Top of INFORMATION PROVIDED

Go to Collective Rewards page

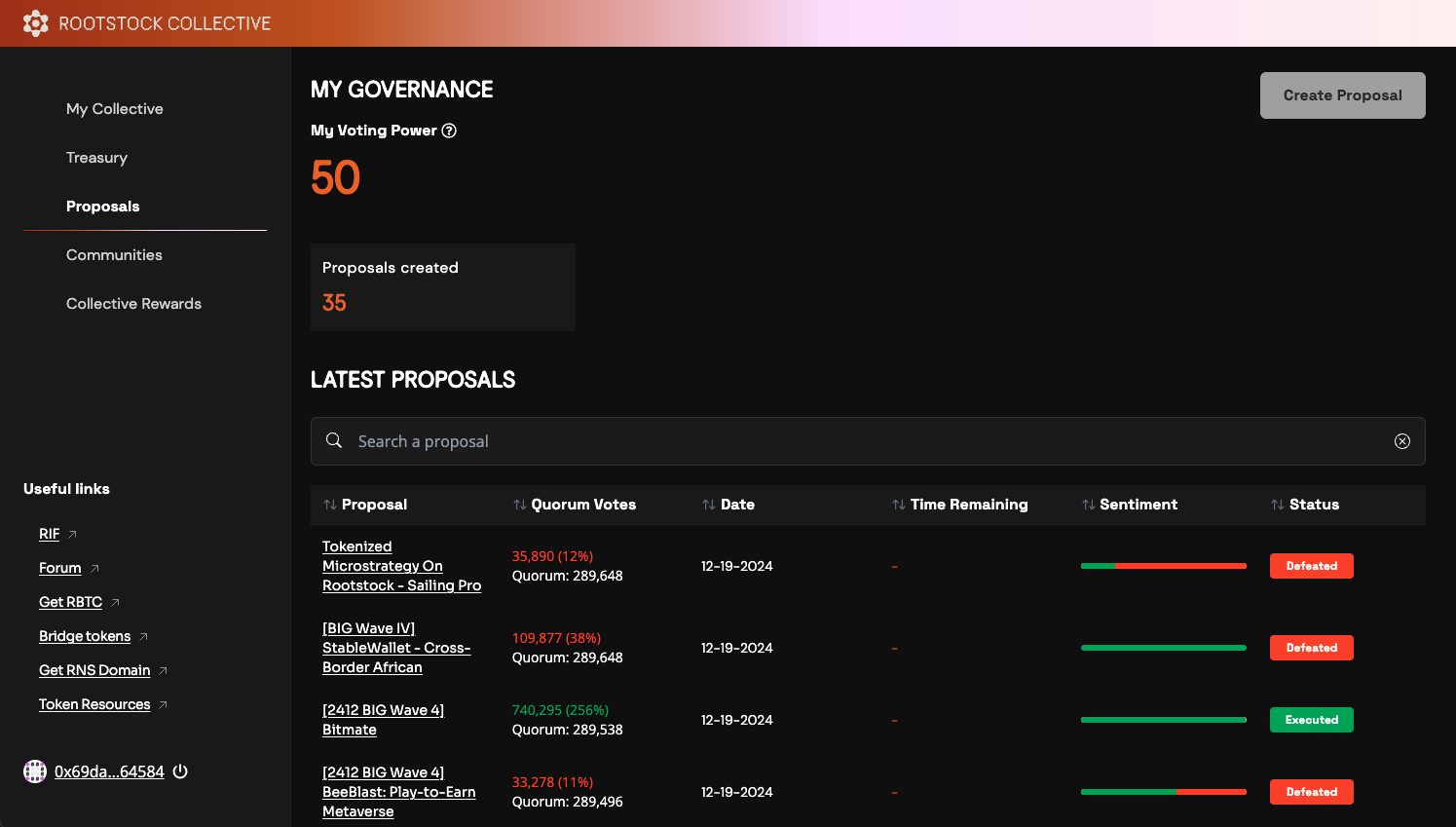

Bottom of INFORMATION PROVIDED
Top of INFORMATION PROVIDED

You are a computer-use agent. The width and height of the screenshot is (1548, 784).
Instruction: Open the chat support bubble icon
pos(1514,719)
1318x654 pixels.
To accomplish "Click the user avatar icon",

Bottom of INFORMATION PROVIDED
Top of INFORMATION PROVIDED

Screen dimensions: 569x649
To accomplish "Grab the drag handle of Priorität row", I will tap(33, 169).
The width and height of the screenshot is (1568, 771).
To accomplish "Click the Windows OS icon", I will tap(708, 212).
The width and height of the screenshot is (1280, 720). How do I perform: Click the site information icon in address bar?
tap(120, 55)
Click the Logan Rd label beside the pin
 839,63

Bottom of INFORMATION PROVIDED

### WHAT THE TASK REQUIRES
From the listing above, return the lines starting at the one with "Instruction: Open the" and ending at the one with "the user avatar", both kept, exactly as they appear and nothing more.

### REPLY
Instruction: Open the chat support bubble icon
pos(1514,719)
1318x654 pixels.
To accomplish "Click the user avatar icon",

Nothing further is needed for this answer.